User:AmericaRepair/Favorite / Approval Grading (A / B)
An Approval method that requires finalists to be the favorite of a significant number of voters.
Simpler than Ranked Choice, more complex than Approval Voting, and likely superior to both, state legislatures will be more likely to go for this one.
Favorite / Approval Grading (A / B)
A grade of "A" indicates a voter's one favorite candidate.
A grade of "B" indicates basic approval.
No limit on B grades.
Up to half of the candidates having the fewest "A" grades are eliminated - but keep a minimum of three finalists.
A and B grades are added together to determine the total Approval vote.
The finalist having the most total Approval votes will be the winner.
Use a simple Vote-for-2 nonpartisan primary to qualify three to five, with a Favorite / Approval general election. (Vote-for-2 is a compromise of Favorite and Approval.)
The Majority Criterion could be used to bypass the approval evaluation, and award the win to any candidate who gets an "A" grade from over half of the voters. This will reduce the likelihood of a candidate being defeated by another who is preferred by fewer voters. (No approval winner could ever beat a first-choice majority winner without using lower-rank votes cast by the majority voting bloc, which many would see as illogical or unfair.) (Note that all majority winners are also Condorcet winners, unbeatable in head-to-head matchups.)

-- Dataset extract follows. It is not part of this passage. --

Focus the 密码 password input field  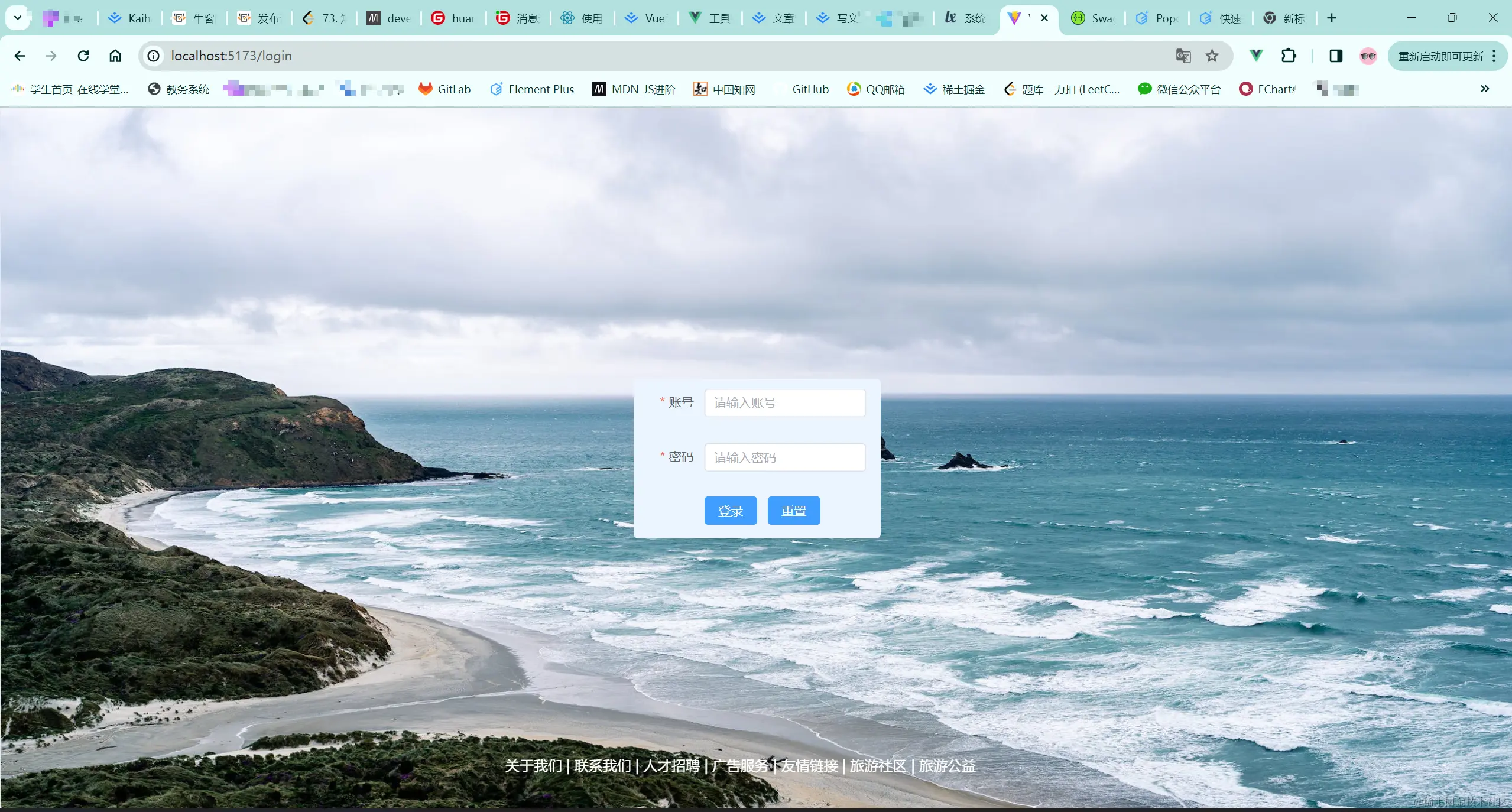click(784, 457)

Majority Reject, indicated with a grade of "F," can be used for added precision in a Vote-for-2 primary, or in a single-ballot Favorite / Approval election.
Favorite / Approval Grading (A / B / C)
To cautiously whittle down a large number of candidates (and for Ranking enthusiasts), add a grade of "C," no limit. "B" grades will now be limited to one.
For 6 or more candidates.
"A" grades eliminate the minimum number of candidates that will leave a maximum of 2/3 remaining. (If 7, 8, or 9 candidates, eliminate 3.)
A grades plus B grades (Vote-for-2) eliminate up to 1/2 of the remaining field, to a minimum of 3 remaining.
A + B + C grades (Approval) determine the winner.
Note that saving the total Approval check for the last step will discourage dishonest voting. (If "C" grades didn't affect the outcome of the final, there would be no consequence in using "Cs" to stack the final field with unpopular rivals.)
Comparison With Other Methods
Approval Voting determines the most popular candidate, under a strict definition of "popular:" approved by the largest number of voters.
Approval Voting is often criticized for ignoring preference, or not allowing a designation of Favorite.
Favorite / Approval Grading and Instant Runoff both involve ranking, though the evaluations differ.
Instant Runoff relies heavily upon Favorite votes, while often ignoring many 2nd-choice and lower preferences.
Contrary to popular belief, Instant Runoff elections do involve vote-splitting, a flaw shared with a basic choose-one election.
These aspects of Instant Runoff cause an occasional, but inevitable error: elimination of the most preferred candidate in 3rd place. (It's because an instant runoff only works perfectly when there are two candidates being compared.)
Favorite / Approval Grading puts less priority on Favorite votes, and ensures that the most popular of the top three favorites will win.
Though it lacks the quasi-scientific appearance of precision of Instant Runoff, Favorite / Approval Grading is likely to more accurately approximate the will of the people, while using a simpler and less costly evaluation.